Untuk urusan pakaian-pun, para musisi dan penikmat grunge gak sampe ngeluarin berlembar-lembar dollar dari dompetnya. Band-band grunge, dari yang gak popular sampe yang paling popular kayak Nirvana, Pearl Jam dan Soundgarden, konon biasa belanja di toko pakaian bekas (disini semacam sisa ekspor-lah) yang di Washington, Amrik, sana dikenal dengan sebutan “thrift store”. Anak-anak grunge biasanya merasa nyaman memakai kemeja flannel, jeans belel, oblong tipis yang warnanya kusam or sedikit robek, dan juga celana gunung. Kemana-mana, jalan bareng pacar, kuliah, kerja, latihan band atau rock out di panggung, busana-busana kayak begitu aja yang mereka pakai. Yang saya liat sih, yang sedikit agak mahalan adalah dandanan Alice In Chains. Eh tapi, enggak juga deng, kadang-kadang luarnya pake Jas Kulit eh dalemnya pake singlet bolong (especially dandanan Layne Staley, vokalis, dan Jerry Cantrell, gitarisnya).

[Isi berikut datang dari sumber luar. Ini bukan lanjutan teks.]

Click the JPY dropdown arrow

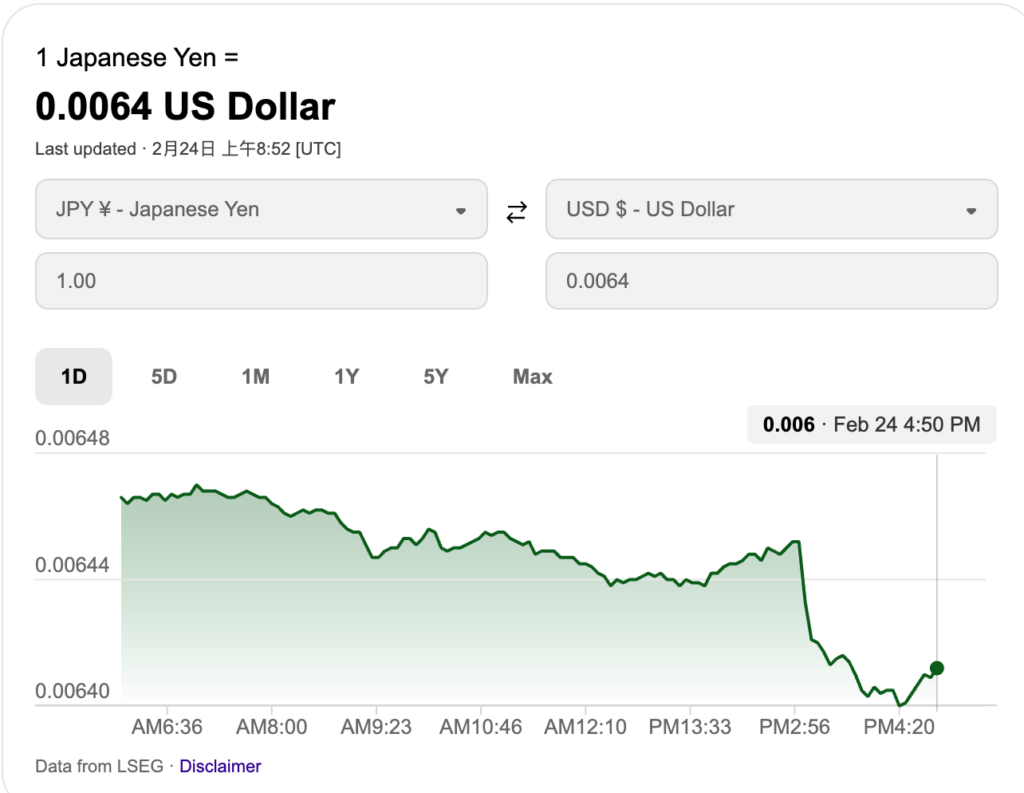click(x=461, y=211)
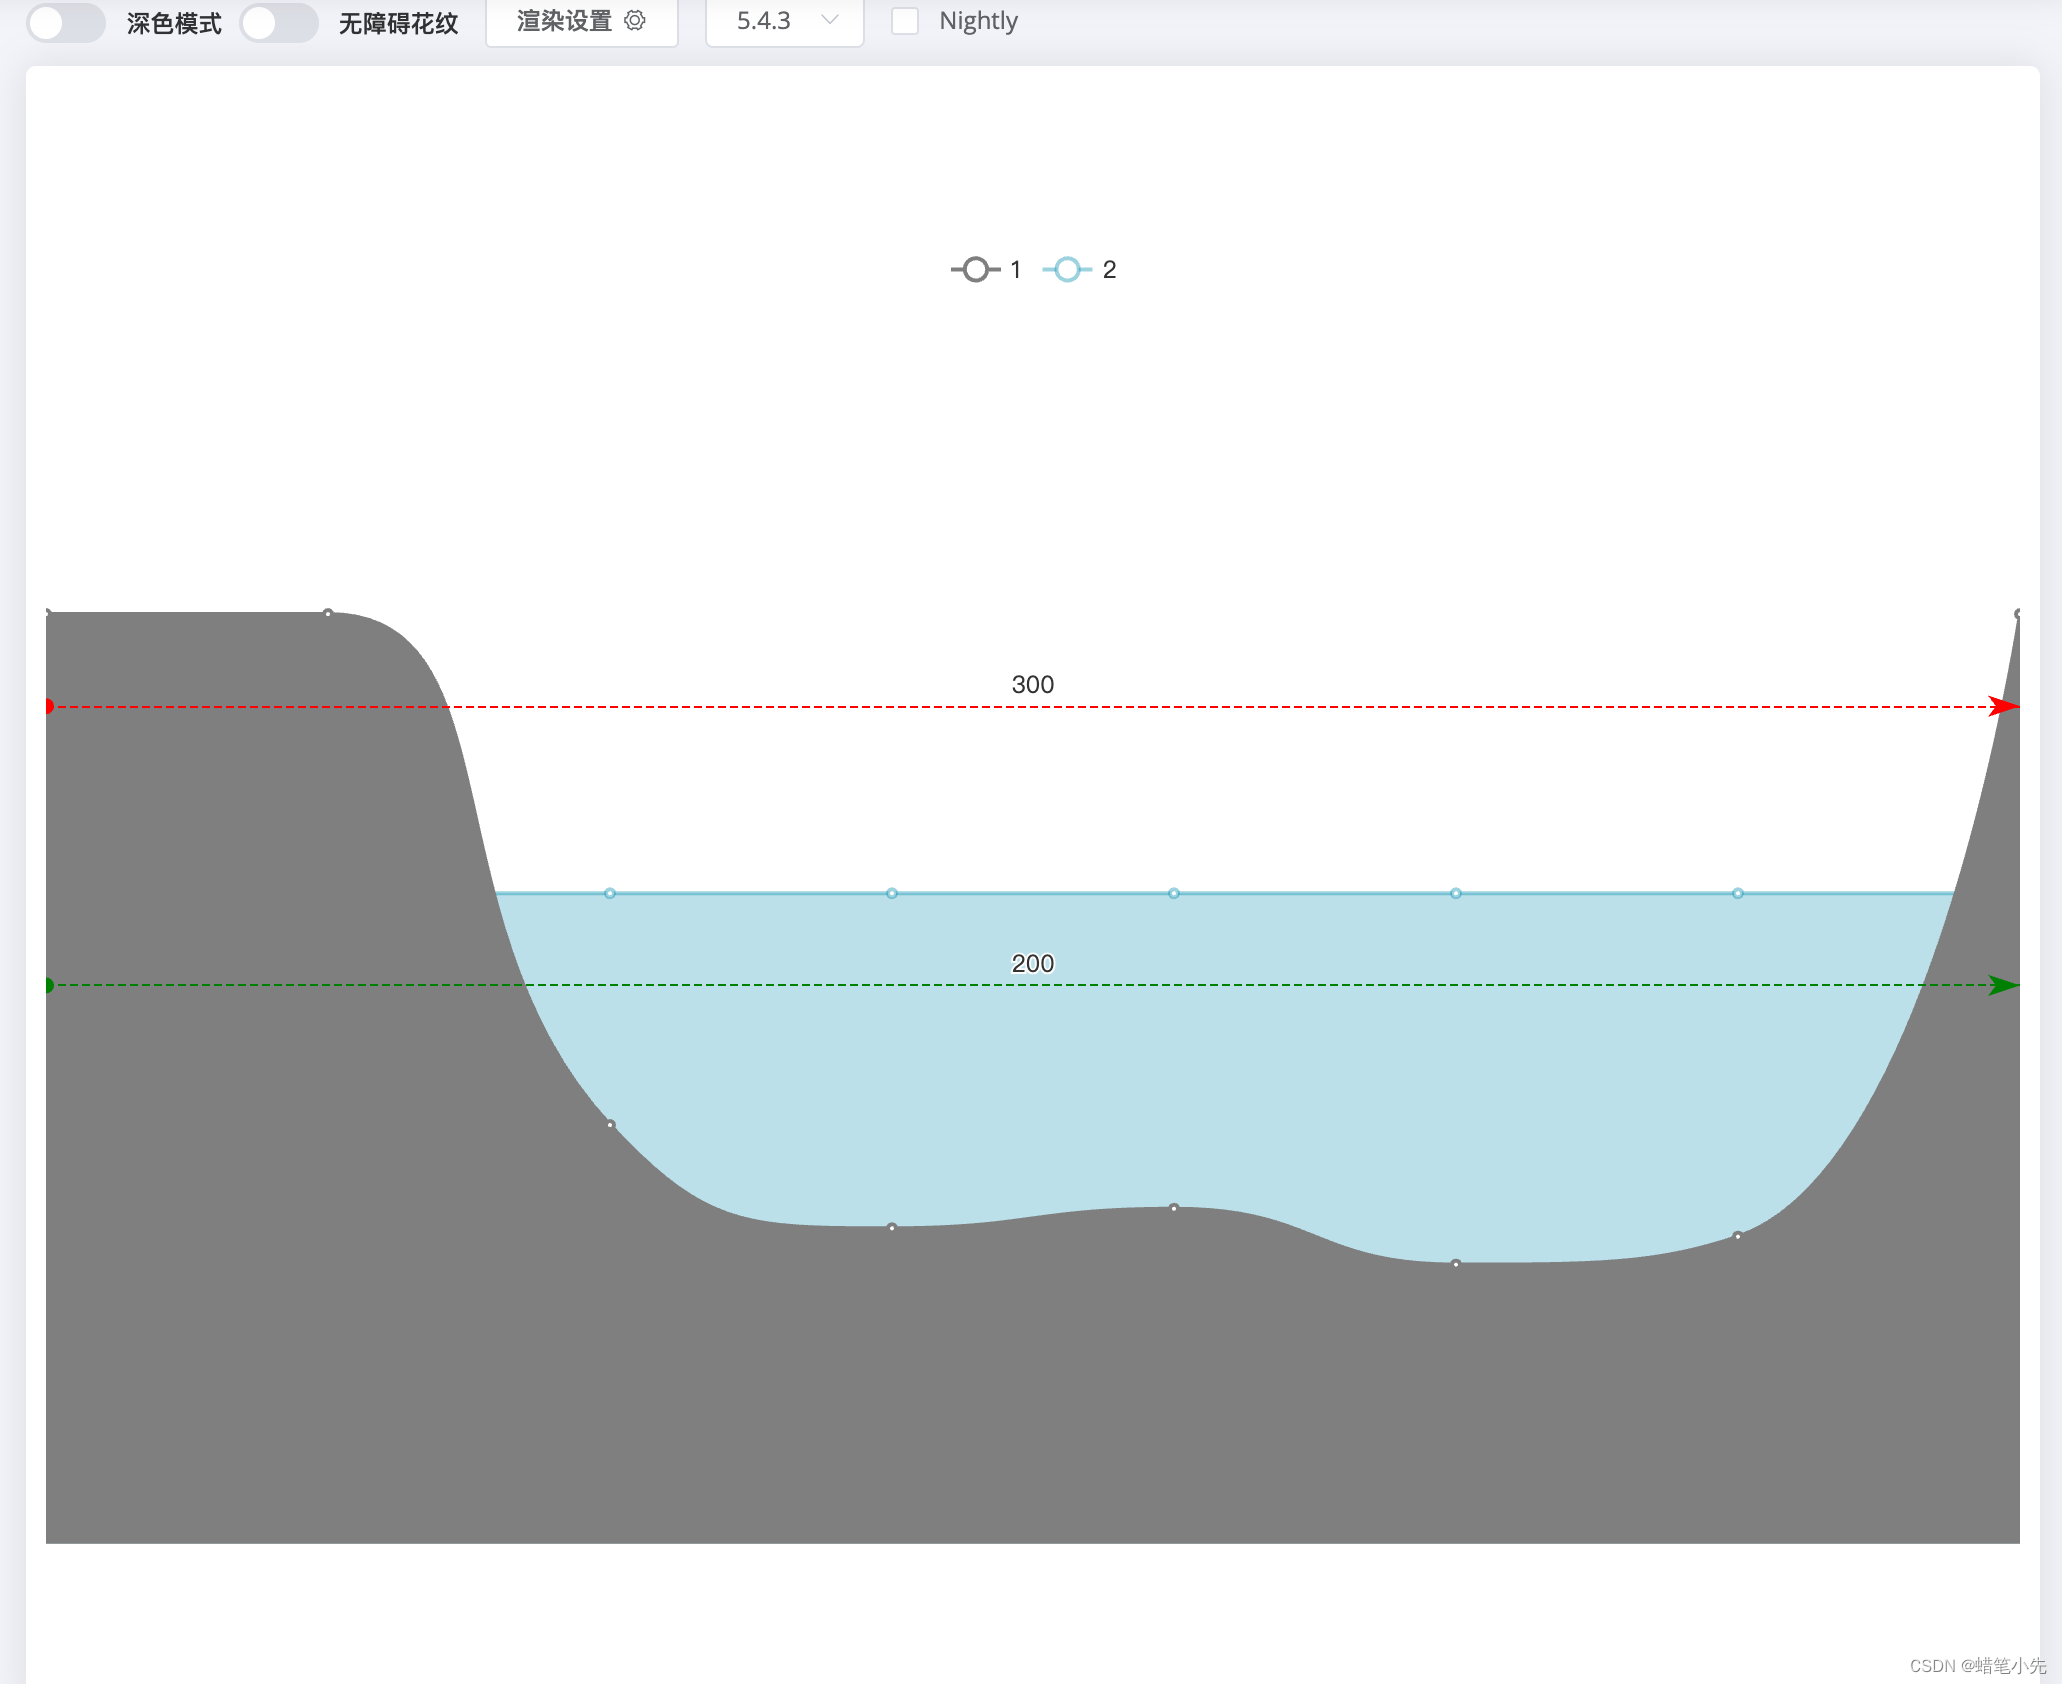Click the gear icon in 渲染设置

635,20
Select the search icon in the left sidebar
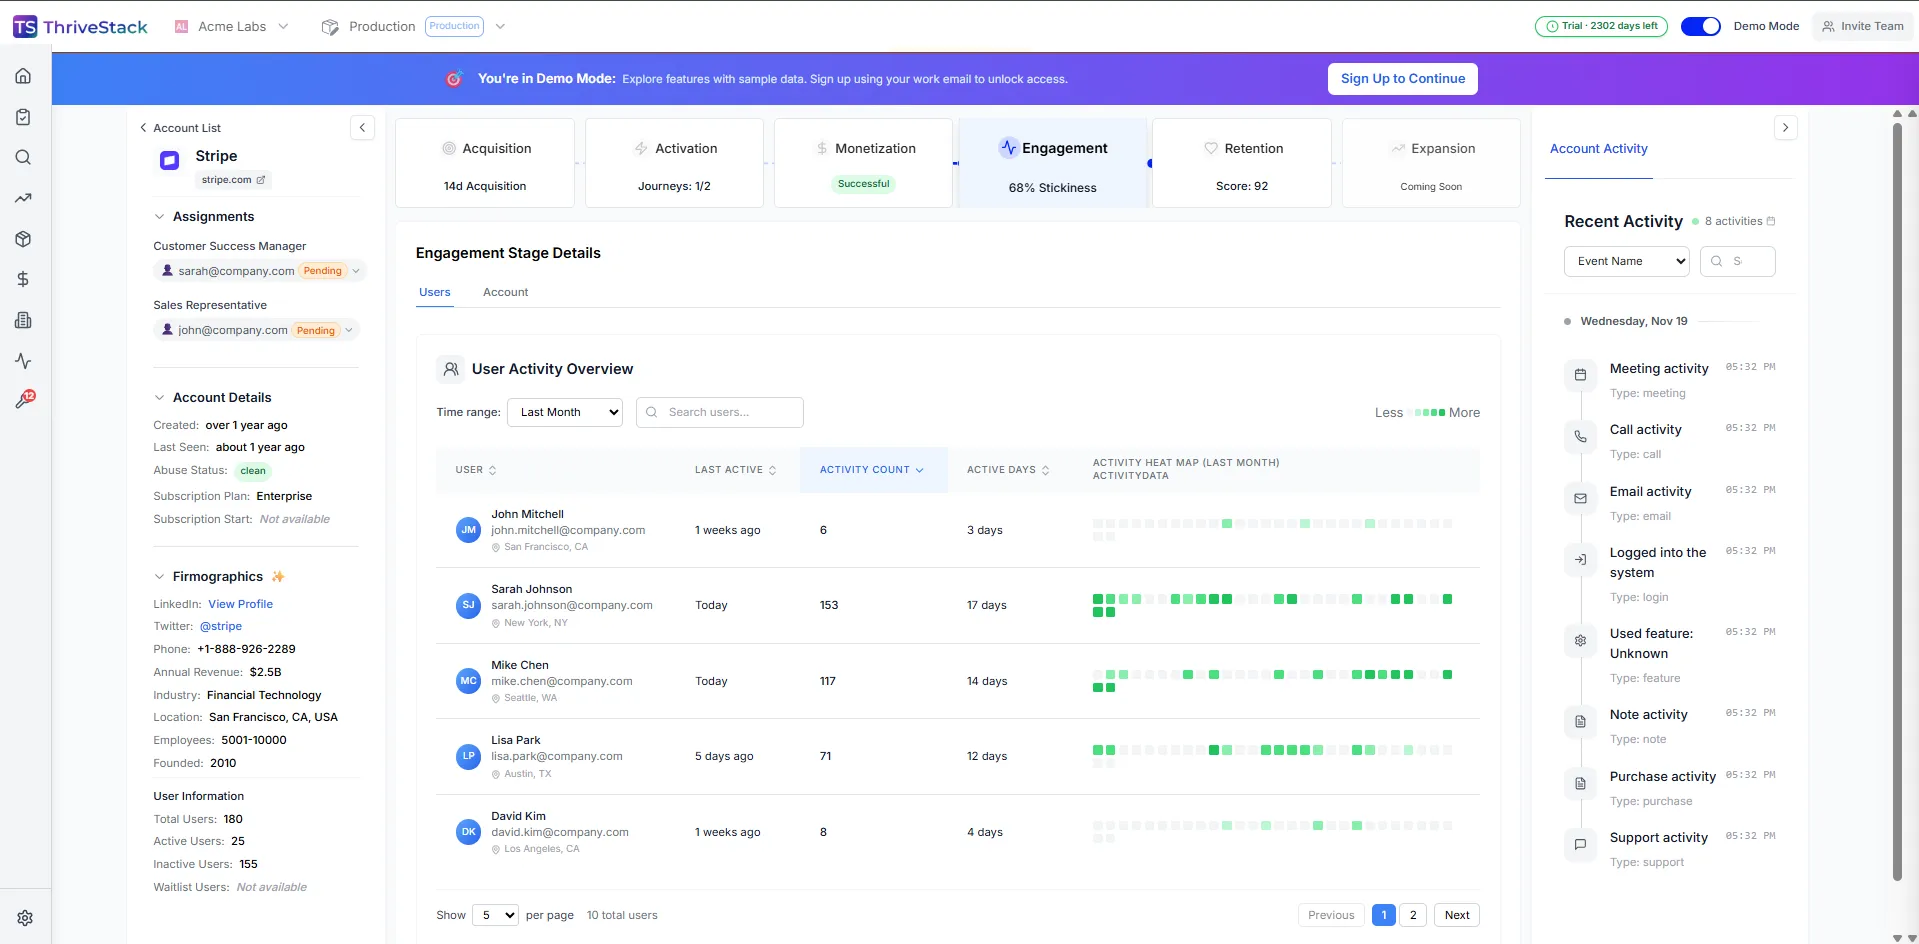This screenshot has width=1919, height=944. [x=23, y=157]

Setelah era grunge berakhir, sampe sekarang belum ada revolusi berarti, yang bisa dianggap memengaruhi trend musik rock dan fashion anak muda. Memang sih, beberapa waktu lalu sempet juga industri musik rock dipenuhi ama band-band Modern Rock semacam Linkin Park, Korn atau Limp Bizkit. Tapi, mereka-mereka itu baru sebatas muncul sebab faktor komersial dan keberpihakkan modal, bukan karena faktor kreatifitas tinggi, atau sebab semangat yang murni dan menggebu-gebu untuk menawarkan spirit cultural baru.